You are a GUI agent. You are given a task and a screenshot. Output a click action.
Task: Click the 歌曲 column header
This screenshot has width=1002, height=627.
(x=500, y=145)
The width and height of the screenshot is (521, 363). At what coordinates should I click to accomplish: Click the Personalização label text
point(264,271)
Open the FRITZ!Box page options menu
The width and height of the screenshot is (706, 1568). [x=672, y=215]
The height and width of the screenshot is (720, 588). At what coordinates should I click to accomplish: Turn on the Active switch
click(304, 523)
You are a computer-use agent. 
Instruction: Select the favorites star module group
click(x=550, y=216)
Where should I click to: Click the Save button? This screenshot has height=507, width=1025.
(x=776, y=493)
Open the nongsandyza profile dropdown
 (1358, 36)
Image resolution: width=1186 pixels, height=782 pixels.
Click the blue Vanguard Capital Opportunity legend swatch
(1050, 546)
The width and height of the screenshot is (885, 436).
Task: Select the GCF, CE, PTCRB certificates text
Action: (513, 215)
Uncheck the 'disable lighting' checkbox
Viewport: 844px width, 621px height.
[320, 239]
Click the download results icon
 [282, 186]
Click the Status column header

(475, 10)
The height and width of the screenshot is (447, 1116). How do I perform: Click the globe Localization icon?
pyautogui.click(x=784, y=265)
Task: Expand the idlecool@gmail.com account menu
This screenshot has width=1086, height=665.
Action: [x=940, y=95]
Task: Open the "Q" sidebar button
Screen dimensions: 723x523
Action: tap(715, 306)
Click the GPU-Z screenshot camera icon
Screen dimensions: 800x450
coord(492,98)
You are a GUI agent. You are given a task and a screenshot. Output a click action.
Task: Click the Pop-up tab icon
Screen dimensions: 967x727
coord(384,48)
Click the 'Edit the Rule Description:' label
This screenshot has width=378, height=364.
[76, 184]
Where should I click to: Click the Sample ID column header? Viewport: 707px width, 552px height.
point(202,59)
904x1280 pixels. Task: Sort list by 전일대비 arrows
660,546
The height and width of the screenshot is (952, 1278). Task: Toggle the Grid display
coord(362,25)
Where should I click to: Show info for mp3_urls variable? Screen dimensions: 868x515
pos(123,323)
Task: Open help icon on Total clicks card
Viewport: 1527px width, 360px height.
§ §
§ **PROBLEM DETAILS**
Each line above is to be reproduced exactly.

§ **SOLUTION TO THE EXERCISE**
You are a GUI agent. You are given a task and a screenshot. Output a click action.
Task: Click the 歌曲 column header
This screenshot has width=1002, height=627.
(x=500, y=145)
The width and height of the screenshot is (521, 363). At what coordinates should I click to accomplish: Click the Personalização label text
point(264,271)
Open the FRITZ!Box page options menu
The width and height of the screenshot is (706, 1568). [x=672, y=215]
The height and width of the screenshot is (720, 588). At what coordinates should I click to accomplish: Turn on the Active switch
click(304, 523)
You are a computer-use agent. 
Instruction: Select the favorites star module group
click(x=550, y=216)
Where should I click to: Click the Save button? This screenshot has height=507, width=1025.
(x=776, y=493)
Open the nongsandyza profile dropdown
 (1358, 36)
Image resolution: width=1186 pixels, height=782 pixels.
Click the blue Vanguard Capital Opportunity legend swatch
(1050, 546)
The width and height of the screenshot is (885, 436).
Task: Select the GCF, CE, PTCRB certificates text
Action: (513, 215)
Uncheck the 'disable lighting' checkbox
Viewport: 844px width, 621px height.
[320, 239]
Click the download results icon
 [282, 186]
Click the Status column header

(475, 10)
The height and width of the screenshot is (447, 1116). How do I perform: Click the globe Localization icon?
pyautogui.click(x=784, y=265)
Task: Expand the idlecool@gmail.com account menu
This screenshot has width=1086, height=665.
Action: [x=940, y=95]
Task: Open the "Q" sidebar button
Screen dimensions: 723x523
Action: tap(715, 306)
Click the GPU-Z screenshot camera icon
Screen dimensions: 800x450
coord(492,98)
You are a GUI agent. You are given a task and a screenshot. Output a click action.
Task: Click the Pop-up tab icon
Screen dimensions: 967x727
coord(384,48)
Click the 'Edit the Rule Description:' label
This screenshot has width=378, height=364.
[76, 184]
Where should I click to: Click the Sample ID column header? Viewport: 707px width, 552px height.
point(202,59)
904x1280 pixels. Task: Sort list by 전일대비 arrows
660,546
The height and width of the screenshot is (952, 1278). Task: Toggle the Grid display
coord(362,25)
Where should I click to: Show info for mp3_urls variable? Screen dimensions: 868x515
pos(123,323)
Task: Open help icon on Total clicks card
Viewport: 1527px width, 360px height.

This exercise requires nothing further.